> **DATA FOR THIS TASK**:

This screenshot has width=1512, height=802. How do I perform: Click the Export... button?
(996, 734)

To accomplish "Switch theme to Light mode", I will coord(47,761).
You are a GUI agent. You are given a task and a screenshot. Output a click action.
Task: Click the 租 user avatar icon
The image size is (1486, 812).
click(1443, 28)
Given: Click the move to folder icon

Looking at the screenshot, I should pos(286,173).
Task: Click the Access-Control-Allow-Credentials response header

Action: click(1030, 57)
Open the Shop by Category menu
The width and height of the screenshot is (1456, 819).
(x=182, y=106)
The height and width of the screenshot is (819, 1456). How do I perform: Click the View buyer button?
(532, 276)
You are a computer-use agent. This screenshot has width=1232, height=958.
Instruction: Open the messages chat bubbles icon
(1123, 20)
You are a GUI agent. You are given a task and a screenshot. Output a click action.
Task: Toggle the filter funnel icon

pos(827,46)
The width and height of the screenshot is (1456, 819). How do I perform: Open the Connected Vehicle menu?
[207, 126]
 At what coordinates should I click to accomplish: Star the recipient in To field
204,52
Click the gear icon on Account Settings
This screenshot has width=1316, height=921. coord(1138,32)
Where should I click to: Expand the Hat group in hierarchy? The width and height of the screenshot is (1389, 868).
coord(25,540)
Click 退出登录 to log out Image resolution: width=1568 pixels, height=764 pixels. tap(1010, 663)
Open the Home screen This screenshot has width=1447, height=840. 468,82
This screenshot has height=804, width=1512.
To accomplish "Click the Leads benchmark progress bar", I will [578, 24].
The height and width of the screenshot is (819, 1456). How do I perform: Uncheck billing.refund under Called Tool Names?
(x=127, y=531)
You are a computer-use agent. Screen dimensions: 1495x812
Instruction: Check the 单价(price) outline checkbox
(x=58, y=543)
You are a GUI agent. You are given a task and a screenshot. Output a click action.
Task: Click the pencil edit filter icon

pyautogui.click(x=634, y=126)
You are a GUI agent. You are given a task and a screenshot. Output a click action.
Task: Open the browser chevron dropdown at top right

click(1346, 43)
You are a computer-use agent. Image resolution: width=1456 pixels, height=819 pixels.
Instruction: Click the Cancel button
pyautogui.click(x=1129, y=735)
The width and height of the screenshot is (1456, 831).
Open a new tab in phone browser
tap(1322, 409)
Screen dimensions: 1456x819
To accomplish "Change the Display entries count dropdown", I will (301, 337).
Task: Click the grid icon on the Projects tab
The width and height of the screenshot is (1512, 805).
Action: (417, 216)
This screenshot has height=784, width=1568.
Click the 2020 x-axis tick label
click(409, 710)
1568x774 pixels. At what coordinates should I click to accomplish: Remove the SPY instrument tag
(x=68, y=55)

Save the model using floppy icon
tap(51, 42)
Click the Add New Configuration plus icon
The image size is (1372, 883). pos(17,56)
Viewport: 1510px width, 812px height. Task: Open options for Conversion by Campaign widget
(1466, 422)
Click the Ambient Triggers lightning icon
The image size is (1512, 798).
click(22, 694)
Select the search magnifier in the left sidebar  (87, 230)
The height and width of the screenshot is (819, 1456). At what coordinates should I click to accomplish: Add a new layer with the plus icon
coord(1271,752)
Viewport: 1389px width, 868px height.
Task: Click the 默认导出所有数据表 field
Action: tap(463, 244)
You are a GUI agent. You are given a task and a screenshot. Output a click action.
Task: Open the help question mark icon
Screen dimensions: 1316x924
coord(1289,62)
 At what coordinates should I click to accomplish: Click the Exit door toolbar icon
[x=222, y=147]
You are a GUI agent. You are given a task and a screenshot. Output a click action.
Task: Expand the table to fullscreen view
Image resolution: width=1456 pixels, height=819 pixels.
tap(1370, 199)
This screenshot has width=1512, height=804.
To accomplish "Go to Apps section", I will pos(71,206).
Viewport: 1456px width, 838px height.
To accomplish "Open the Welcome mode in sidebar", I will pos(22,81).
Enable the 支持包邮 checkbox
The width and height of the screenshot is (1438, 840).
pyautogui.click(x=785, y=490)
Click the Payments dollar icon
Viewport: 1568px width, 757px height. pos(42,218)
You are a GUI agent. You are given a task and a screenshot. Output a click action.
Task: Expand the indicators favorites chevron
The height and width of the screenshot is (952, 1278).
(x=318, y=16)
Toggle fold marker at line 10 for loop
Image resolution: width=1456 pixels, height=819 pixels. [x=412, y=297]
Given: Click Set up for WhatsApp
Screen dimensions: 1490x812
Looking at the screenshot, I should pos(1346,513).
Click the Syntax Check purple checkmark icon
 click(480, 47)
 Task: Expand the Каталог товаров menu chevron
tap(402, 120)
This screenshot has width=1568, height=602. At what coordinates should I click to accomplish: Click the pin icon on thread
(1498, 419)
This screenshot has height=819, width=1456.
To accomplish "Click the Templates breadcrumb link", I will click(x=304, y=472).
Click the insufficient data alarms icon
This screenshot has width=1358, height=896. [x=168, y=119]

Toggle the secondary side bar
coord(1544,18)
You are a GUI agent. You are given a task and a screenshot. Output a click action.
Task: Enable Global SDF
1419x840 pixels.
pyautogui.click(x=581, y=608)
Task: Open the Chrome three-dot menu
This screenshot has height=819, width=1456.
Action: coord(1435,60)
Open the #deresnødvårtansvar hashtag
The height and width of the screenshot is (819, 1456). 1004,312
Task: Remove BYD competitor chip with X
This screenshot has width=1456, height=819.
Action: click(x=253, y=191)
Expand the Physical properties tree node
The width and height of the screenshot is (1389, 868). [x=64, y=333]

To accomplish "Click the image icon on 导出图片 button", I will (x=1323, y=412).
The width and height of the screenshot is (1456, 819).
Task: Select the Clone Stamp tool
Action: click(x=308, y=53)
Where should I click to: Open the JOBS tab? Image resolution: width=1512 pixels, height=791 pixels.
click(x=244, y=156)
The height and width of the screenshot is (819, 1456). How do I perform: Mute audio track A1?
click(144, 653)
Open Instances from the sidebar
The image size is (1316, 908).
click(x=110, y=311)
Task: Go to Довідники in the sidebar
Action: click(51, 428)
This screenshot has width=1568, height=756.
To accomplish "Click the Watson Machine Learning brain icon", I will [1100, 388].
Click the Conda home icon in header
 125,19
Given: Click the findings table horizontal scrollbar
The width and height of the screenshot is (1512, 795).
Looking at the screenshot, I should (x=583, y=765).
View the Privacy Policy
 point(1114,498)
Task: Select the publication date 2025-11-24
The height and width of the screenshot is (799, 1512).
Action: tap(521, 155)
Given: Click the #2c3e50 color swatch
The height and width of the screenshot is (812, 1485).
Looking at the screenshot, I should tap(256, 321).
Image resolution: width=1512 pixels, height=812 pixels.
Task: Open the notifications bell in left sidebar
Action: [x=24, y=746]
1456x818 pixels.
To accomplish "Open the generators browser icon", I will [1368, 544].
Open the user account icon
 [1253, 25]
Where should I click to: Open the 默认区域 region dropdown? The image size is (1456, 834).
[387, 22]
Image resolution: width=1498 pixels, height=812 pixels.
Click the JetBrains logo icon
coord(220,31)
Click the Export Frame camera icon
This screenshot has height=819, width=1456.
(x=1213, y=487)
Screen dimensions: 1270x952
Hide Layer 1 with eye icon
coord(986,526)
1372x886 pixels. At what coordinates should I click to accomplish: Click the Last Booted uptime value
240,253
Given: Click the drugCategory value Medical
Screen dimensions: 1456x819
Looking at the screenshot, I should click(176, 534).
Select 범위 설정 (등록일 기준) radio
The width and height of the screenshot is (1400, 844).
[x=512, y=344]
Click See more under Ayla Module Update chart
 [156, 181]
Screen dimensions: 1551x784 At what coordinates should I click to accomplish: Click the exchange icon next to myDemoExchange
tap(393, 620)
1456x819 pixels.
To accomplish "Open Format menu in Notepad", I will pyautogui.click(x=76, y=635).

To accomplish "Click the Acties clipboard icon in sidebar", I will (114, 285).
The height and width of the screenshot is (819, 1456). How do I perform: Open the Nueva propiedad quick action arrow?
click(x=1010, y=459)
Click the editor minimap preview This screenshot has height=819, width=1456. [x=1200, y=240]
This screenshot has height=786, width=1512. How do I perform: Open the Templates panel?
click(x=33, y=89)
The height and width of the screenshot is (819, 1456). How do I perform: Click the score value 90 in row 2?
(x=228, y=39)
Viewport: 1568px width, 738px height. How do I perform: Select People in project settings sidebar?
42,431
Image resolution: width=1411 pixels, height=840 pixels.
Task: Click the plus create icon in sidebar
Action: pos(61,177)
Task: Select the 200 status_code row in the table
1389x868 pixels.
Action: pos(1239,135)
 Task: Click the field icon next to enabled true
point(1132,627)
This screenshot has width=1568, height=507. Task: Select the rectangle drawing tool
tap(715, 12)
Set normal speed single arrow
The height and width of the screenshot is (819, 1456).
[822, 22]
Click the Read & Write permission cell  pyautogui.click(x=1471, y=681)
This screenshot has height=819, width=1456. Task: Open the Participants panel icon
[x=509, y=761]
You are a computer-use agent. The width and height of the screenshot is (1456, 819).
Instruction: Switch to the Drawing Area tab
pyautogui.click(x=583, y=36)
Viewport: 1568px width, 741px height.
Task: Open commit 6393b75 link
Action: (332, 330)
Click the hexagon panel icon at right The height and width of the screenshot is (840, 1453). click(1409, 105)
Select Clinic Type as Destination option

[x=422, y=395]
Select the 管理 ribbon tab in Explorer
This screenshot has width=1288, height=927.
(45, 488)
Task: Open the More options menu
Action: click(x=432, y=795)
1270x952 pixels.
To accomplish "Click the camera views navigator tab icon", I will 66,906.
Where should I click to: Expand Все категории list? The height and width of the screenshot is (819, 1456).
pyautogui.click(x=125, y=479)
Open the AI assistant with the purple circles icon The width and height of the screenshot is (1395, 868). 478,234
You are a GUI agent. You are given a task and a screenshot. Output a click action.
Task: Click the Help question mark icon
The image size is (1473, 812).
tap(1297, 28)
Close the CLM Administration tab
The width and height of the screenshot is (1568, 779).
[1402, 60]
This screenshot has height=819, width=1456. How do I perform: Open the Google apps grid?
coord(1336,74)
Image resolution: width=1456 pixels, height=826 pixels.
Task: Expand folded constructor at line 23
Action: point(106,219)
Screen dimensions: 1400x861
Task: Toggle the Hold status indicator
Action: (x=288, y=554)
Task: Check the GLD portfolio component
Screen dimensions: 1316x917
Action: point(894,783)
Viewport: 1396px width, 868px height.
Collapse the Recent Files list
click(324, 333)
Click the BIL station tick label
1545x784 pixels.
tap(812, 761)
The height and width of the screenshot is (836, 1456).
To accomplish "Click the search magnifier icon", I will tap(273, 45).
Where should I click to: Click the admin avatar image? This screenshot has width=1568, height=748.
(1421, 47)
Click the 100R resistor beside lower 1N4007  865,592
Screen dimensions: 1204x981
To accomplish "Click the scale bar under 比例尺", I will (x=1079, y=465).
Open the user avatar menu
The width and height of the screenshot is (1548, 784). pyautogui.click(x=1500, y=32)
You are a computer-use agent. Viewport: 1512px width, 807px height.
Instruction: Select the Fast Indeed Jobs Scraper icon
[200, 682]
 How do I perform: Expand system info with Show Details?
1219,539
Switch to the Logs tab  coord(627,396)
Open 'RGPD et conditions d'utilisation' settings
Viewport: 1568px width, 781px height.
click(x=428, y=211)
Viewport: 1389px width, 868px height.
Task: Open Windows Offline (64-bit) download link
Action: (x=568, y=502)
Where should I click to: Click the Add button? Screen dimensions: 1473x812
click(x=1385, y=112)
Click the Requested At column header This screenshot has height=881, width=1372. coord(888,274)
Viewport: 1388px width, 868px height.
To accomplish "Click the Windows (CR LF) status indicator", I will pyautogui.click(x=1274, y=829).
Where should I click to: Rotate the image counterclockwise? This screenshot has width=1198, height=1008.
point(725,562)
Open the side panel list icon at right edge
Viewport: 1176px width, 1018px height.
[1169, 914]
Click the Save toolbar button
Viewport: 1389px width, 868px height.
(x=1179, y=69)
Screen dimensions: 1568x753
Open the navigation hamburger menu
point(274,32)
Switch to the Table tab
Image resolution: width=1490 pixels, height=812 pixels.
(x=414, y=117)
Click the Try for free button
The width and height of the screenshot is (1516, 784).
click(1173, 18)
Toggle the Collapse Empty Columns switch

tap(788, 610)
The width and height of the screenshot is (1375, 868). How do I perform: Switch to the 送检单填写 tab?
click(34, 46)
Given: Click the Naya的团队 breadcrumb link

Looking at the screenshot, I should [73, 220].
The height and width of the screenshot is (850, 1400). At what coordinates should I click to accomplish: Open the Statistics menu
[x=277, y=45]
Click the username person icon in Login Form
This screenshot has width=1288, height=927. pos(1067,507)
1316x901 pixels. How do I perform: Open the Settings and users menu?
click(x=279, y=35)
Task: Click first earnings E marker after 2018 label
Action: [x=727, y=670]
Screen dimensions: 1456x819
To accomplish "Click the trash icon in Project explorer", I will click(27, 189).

> **TASK PROMPT**:
In the data above, each line holding "magnifier" is to be found and copied.

> **FINAL ANSWER**:
Select the search magnifier in the left sidebar  (87, 230)
To accomplish "Click the search magnifier icon", I will tap(273, 45).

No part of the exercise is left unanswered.